**Work to be completed**
Give back each entry word for word, but drop the images.

**Task inputs**

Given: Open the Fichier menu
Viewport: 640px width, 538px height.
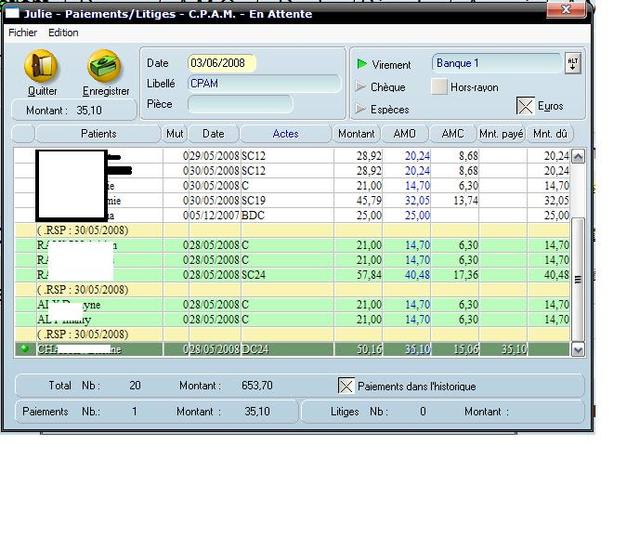Looking at the screenshot, I should pyautogui.click(x=22, y=32).
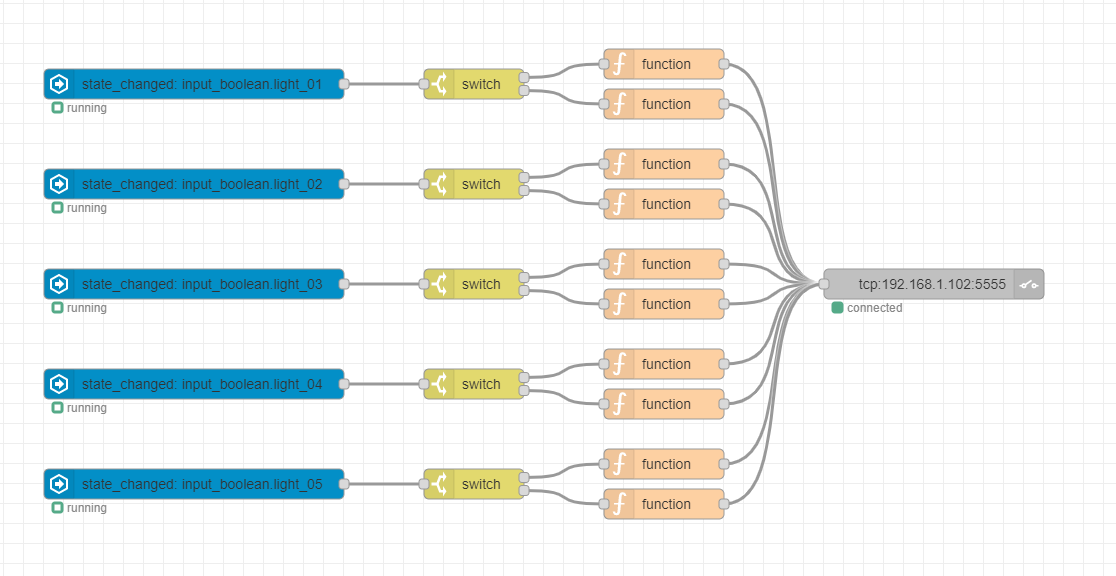Screen dimensions: 1116x576
Task: Click the input port of the light_02 switch node
Action: [x=424, y=184]
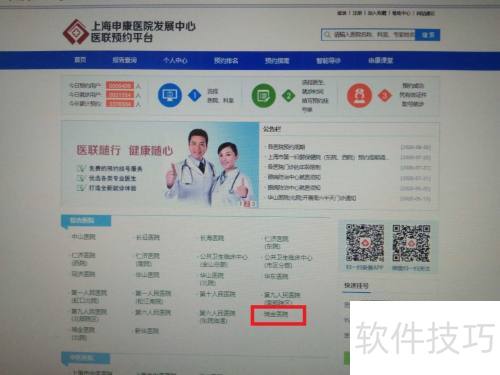Click the green form-filling step icon
This screenshot has width=500, height=375.
pyautogui.click(x=264, y=96)
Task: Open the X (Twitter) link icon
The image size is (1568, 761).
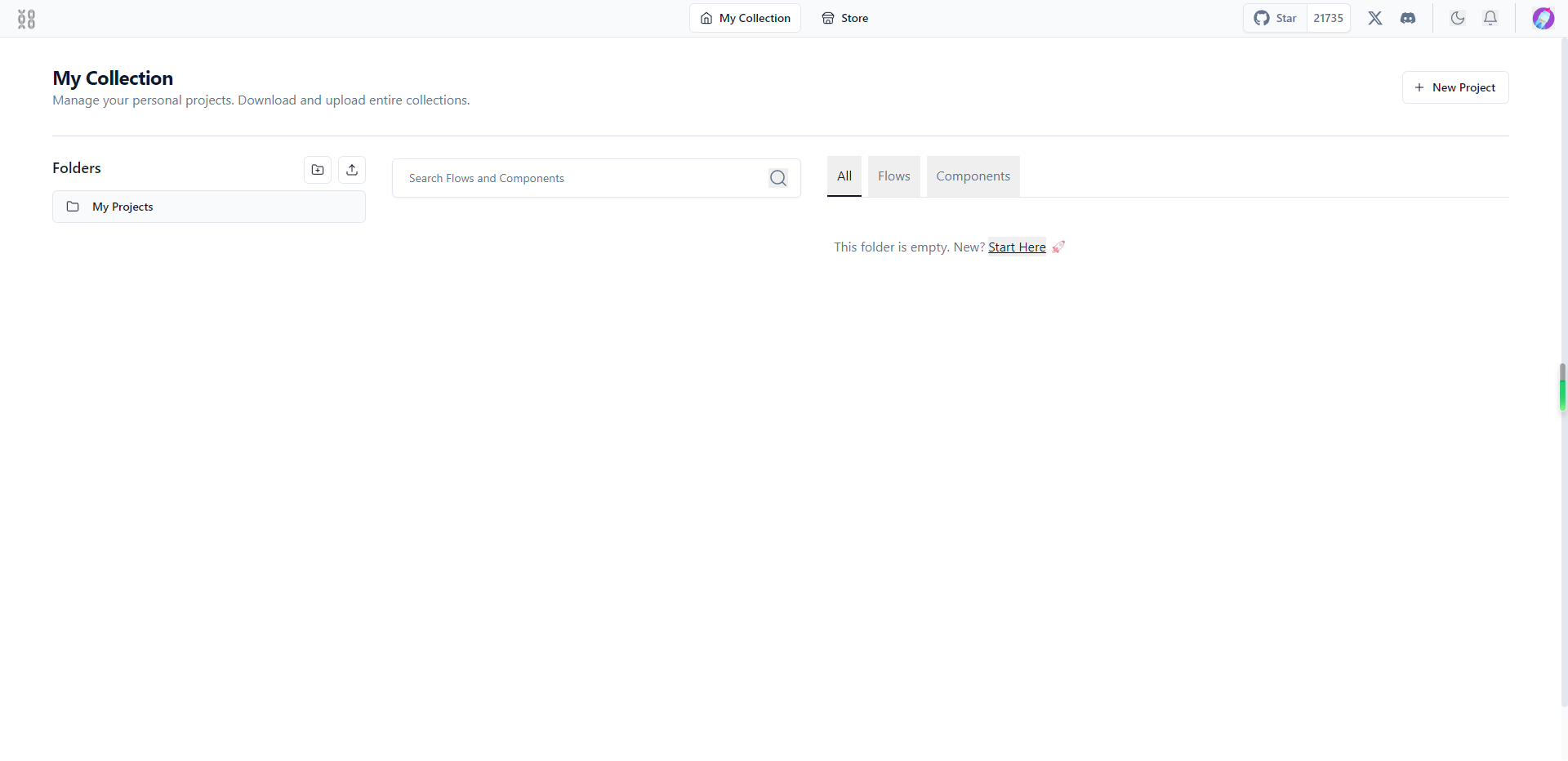Action: click(1375, 18)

**Answer area**
Given: Open the Fichier menu
Viewport: 640px width, 538px height.
Looking at the screenshot, I should pyautogui.click(x=22, y=32).
Screen dimensions: 1116x576
Task: Click the input port of the light_02 switch node
Action: [x=424, y=184]
Click the green form-filling step icon
This screenshot has width=500, height=375.
pyautogui.click(x=264, y=96)
Task: Open the X (Twitter) link icon
The image size is (1568, 761).
Action: click(1375, 18)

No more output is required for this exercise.